(RECORDS SHOWN Opens)

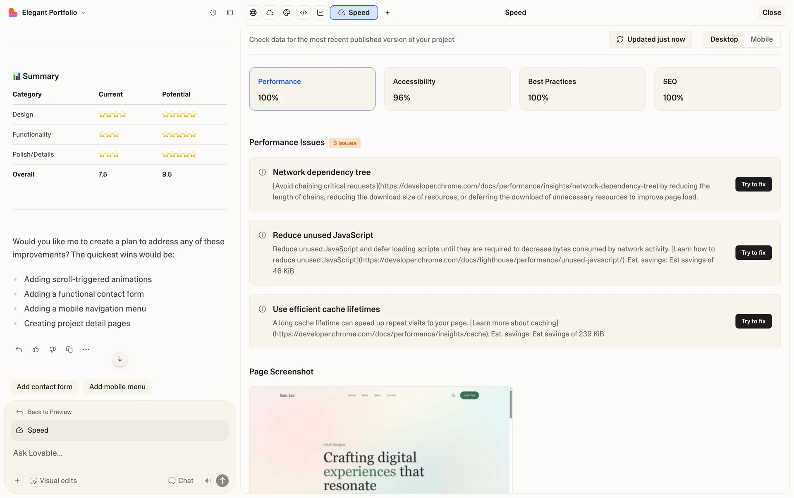This screenshot has height=498, width=794.
Task: Click the plus to add new tab
Action: click(387, 13)
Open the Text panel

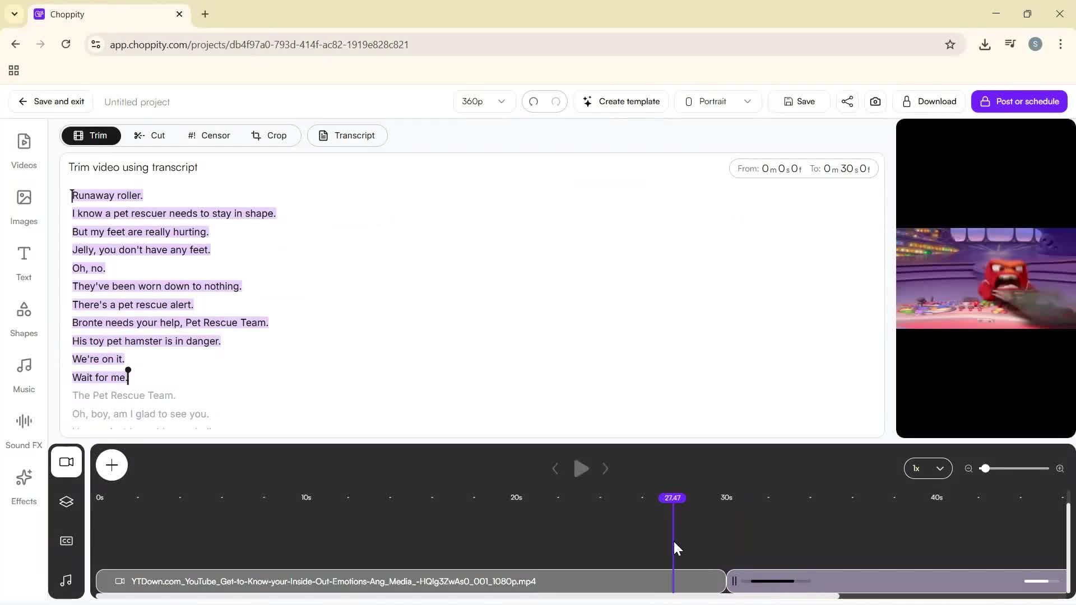pos(24,262)
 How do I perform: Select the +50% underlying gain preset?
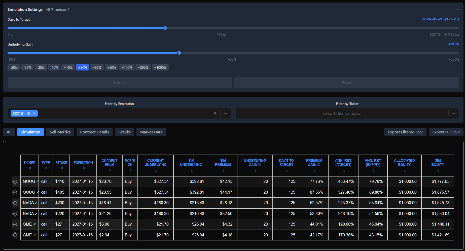pos(111,67)
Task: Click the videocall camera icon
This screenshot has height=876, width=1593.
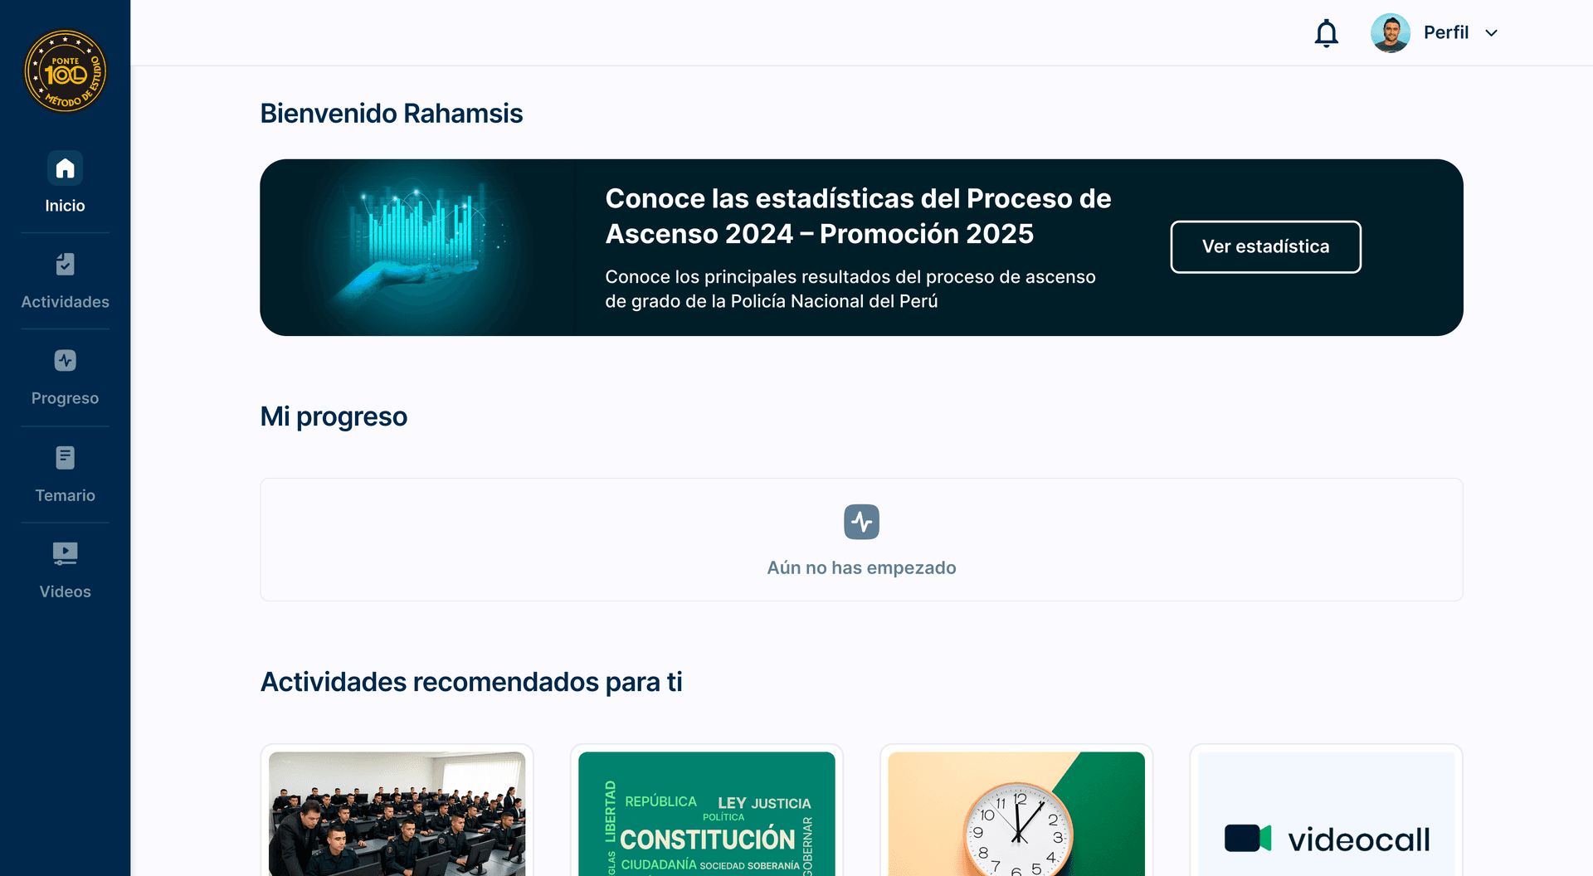Action: 1250,838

(RECORDS SHOWN Closes)

- WHAT YOU SHOULD DO
Pictures are not part of the copy. Reproduce the lines from the one with "How do I perform: Select" through the end of the listing above.

- OUTPUT BELOW
 How do I perform: Select the +50% underlying gain preset?
pos(111,67)
Task: Click the videocall camera icon
This screenshot has height=876, width=1593.
Action: 1250,838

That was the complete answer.